### To be done
1 - Reproduce word for word the passage of the PXI controllers text that begins at "NI offers several" and stops after "routing conditions matter.".
2 - Carry on writing the text about PXI controllers, picking up right after its final sentence.

### Selected excerpt
PXI Controllers
When a PXI or PXI Express system is expected to handle demanding test, measurement, or automation workloads, the controller becomes a critical part of the overall platform. Processing power, communication bandwidth, operating environment, and expansion method all influence how smoothly a chassis integrates into lab validation, production test, or long-term system deployment.
This category brings together PXI Controllers and related remote control options from NI for engineers building modular test systems. Whether the goal is a high-performance embedded controller inside the chassis or an external host connection for distributed architectures, the available options support a wide range of PXI-based applications.

Why controller selection matters in a PXI system
A PXI platform is often chosen for its modularity, timing capabilities, and ability to combine multiple instrument functions in one chassis. The controller is what ties those resources together, managing software execution, data movement, and communication between modules and external systems.
In practice, controller choice affects more than boot performance. It can shape measurement throughput, user interface responsiveness, storage handling, and how well the system supports large data sets or synchronized test sequences. For applications that combine instruments such as oscilloscopes with switching, data acquisition, or RF modules, bandwidth and processor capability become especially important.
Embedded PXI controllers for integrated, self-contained systems
An embedded controller is typically the preferred option when a PXI chassis needs to operate as a compact and self-contained test station. This approach keeps the processing hardware inside the platform, simplifies deployment, and reduces dependency on an external PC in daily operation.
Examples in this category include the NI PXIe-8881 PXI Controller, available in Windows 10 64-bit and LabVIEW Real-Time configurations. Within the listed options, the PXIe-8881 family supports up to 24 GB/s maximum controller bandwidth and is offered with Xeon-based processing, making it suitable for systems that need strong compute performance for data-intensive or timing-sensitive workflows.
Selection between operating systems depends on application priorities. A Windows-based controller may fit development environments that require broad software compatibility and local user interaction, while a real-time configuration is commonly considered when deterministic behavior and tighter control over execution are part of the system design.
Remote control modules for flexible PXI architecture
Not every PXI system is built around an embedded controller. In many labs and automated stations, the chassis is controlled from an external computer using a remote control module. This architecture can be useful when the host PC already manages the application software, user interface, database access, or larger processing tasks.
NI offers several remote control paths in this category. The NI PXIe-8399 and NI PXIe-8398 support MXI-Express Gen3 x16 with 16 GB/s bandwidth, which makes them relevant for high-throughput PXI Express setups. The NI PXIe-8381 provides MXI-Express Gen2 x8 performance at 4 GB/s, while the NI PXIe-8301 uses Thunderbolt 3.0 for systems that benefit from a more PC-oriented external connection method.
Lower-bandwidth options such as the NI PXIe-8360, NI PXI-8360, and NI PXI-8368 remain useful where application demands are lighter or where legacy integration and physical media choice are part of the design constraints. Copper and fiber optic variants can also influence installation strategy, especially when distance, electrical isolation, or routing conditions matter.
External controllers and host-based expansion
For some PXI deployments, the ideal setup is neither a standard embedded controller nor a simple laptop connection. An external host controller can provide a dedicated computing platform for controlling one or more PXI systems while keeping processing resources outside the chassis.

### Dataset content
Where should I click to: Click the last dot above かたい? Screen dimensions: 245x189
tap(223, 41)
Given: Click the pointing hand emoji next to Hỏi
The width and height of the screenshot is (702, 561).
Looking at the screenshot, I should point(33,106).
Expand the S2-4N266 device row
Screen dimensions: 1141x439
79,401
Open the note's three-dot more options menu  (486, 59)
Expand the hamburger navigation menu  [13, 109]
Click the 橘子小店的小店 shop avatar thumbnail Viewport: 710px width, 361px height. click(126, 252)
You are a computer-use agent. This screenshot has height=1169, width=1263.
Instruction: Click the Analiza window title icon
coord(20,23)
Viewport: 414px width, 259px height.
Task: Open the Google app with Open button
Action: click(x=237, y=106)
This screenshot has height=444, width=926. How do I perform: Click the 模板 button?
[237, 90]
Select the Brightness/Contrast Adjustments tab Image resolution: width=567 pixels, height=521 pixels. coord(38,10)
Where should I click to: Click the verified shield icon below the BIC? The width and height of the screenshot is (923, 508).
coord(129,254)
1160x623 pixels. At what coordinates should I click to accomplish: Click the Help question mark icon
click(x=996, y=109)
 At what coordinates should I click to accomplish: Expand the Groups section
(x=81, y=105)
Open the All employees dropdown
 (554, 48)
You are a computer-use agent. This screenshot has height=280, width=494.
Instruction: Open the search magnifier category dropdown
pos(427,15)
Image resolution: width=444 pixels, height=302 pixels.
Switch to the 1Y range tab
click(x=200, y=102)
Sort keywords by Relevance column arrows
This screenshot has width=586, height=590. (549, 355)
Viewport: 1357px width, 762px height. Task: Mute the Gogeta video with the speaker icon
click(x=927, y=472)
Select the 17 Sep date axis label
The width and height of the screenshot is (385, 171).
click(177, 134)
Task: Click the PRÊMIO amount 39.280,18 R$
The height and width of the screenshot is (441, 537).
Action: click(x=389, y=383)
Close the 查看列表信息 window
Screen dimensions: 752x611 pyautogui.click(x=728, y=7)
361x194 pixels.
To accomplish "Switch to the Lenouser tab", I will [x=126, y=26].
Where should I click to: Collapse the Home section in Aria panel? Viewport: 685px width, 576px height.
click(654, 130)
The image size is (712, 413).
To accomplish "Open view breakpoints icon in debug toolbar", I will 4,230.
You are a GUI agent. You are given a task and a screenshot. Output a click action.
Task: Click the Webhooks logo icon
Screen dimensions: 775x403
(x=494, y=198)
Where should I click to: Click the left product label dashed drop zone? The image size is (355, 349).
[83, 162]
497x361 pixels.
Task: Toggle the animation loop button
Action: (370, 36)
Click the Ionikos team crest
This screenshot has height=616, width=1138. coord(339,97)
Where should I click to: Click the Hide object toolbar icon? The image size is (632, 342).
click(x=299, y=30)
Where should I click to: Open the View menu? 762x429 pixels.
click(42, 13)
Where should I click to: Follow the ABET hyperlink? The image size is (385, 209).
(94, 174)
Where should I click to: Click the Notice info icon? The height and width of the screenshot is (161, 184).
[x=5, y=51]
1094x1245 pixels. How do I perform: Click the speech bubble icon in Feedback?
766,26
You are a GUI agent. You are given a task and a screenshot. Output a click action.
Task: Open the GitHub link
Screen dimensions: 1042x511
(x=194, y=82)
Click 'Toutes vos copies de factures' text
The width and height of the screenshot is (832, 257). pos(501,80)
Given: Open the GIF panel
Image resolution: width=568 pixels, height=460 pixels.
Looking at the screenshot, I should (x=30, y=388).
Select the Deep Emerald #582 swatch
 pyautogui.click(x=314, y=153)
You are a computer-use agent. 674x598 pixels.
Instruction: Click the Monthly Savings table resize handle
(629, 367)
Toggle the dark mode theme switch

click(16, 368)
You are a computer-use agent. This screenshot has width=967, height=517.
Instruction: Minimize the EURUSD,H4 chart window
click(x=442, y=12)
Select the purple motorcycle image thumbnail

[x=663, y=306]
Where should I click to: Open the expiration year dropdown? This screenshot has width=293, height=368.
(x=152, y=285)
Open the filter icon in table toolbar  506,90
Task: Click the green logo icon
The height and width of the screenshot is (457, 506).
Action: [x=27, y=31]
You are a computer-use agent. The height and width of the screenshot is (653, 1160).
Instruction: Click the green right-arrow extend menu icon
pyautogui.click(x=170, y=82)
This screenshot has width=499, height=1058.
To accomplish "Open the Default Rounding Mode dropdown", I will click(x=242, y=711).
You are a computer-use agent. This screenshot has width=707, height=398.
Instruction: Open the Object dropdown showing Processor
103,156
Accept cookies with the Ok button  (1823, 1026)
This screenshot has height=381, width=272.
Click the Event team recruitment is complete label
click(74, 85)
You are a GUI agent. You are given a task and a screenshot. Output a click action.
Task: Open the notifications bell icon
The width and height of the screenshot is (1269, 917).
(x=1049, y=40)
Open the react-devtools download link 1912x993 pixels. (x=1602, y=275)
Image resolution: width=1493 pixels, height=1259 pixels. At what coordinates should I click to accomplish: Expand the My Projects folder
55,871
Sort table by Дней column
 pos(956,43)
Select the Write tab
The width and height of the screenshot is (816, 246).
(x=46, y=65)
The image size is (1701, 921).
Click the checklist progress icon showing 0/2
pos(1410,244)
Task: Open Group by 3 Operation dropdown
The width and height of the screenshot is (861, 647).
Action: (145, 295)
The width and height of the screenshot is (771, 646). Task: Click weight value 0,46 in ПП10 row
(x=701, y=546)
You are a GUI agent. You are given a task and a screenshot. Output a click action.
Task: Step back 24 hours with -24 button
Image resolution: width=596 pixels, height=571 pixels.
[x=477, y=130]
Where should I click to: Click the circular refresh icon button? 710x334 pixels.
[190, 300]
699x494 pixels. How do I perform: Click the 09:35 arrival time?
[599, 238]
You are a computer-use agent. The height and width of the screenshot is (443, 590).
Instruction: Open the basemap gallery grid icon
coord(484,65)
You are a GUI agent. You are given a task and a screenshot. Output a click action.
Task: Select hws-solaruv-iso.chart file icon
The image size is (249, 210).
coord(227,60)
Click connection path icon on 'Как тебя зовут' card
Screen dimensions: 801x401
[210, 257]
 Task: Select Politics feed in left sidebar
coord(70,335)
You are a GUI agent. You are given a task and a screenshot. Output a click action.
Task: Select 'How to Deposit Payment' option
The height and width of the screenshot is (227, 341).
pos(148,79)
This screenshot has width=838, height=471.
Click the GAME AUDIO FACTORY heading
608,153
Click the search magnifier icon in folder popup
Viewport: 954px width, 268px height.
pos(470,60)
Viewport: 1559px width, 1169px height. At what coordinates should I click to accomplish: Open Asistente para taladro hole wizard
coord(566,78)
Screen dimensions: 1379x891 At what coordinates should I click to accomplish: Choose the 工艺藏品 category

### Responses to the exercise
1 -
NI offers several remote control paths in this category. The NI PXIe-8399 and NI PXIe-8398 support MXI-Express Gen3 x16 with 16 GB/s bandwidth, which makes them relevant for high-throughput PXI Express setups. The NI PXIe-8381 provides MXI-Express Gen2 x8 performance at 4 GB/s, while the NI PXIe-8301 uses Thunderbolt 3.0 for systems that benefit from a more PC-oriented external connection method.
Lower-bandwidth options such as the NI PXIe-8360, NI PXI-8360, and NI PXI-8368 remain useful where application demands are lighter or where legacy integration and physical media choice are part of the design constraints. Copper and fiber optic variants can also influence installation strategy, especially when distance, electrical isolation, or routing conditions matter.

2 -
The NI RMC-8356 External Controller for PXI is a good example of this role. Based on the listed configuration, it combines Xeon processing, DDR4 memory support, local storage, and a PCI Express 3.0 x16 slot to support PXI control in applications that need workstation-style resources in a rackmount format. This type of solution is often relevant in production environments, validation benches, and installations where serviceability or physical separation between compute hardware and instrumentation is preferred.
How to choose the right PXI controller
Controller selection usually starts with the software environment and workload profile. If the system must run locally in the chassis with minimal external hardware, an embedded controller is often the most direct approach. If the chassis is part of a broader test cell controlled by a host computer, a remote control module may be the better fit.
Bandwidth is another key consideration. High-speed mixed-instrument systems, large waveform capture, or rapid data streaming can benefit from newer MXI-Express Gen3 x16 solutions such as the PXIe-8399 or PXIe-8398. More modest applications may work well with lower-bandwidth interfaces, provided expected data transfer rates are aligned with actual system demand.
It is also useful to consider the rest of the PXI ecosystem. A platform used alongside switch modules, precision measurement hardware, or digital multimeters may prioritize determinism, synchronization, and software compatibility differently than a platform focused on high-volume waveform data. Matching the controller to the instrument mix helps avoid bottlenecks later in deployment.
Typical application scenarios
PXI controllers are widely used in automated test systems for electronics validation, semiconductor test support, aerospace and defense benches, and industrial R&D environments. In these settings, the controller must do more than simply start the chassis; it must support stable operation across instrument drivers, sequencing software, and long test runs.
In lab environments, users may prefer a Windows-based embedded controller for direct operation at the rack or bench. In manufacturing, an external control architecture may be more practical when a host PC coordinates multiple systems, databases, and operator interfaces. For advanced modular setups that also rely on precision sourcing, related categories such as Source Measurement Units can be part of the same NI-based test platform.
What this category helps you compare
This page is useful for comparing controller approaches rather than looking at processor speed alone. The more meaningful questions are whether the controller is embedded or remote, what communication standard it uses, how much bandwidth it can support, and which operating environment best matches the intended application.
Within the NI portfolio shown here, users can compare compact embedded options such as the PXIe-8881 family against host-connected modules like the PXIe-8399, PXIe-8398, PXIe-8381, PXIe-8301, and earlier MXI-based models. That makes the category relevant both for new PXI system design and for upgrades to existing installations.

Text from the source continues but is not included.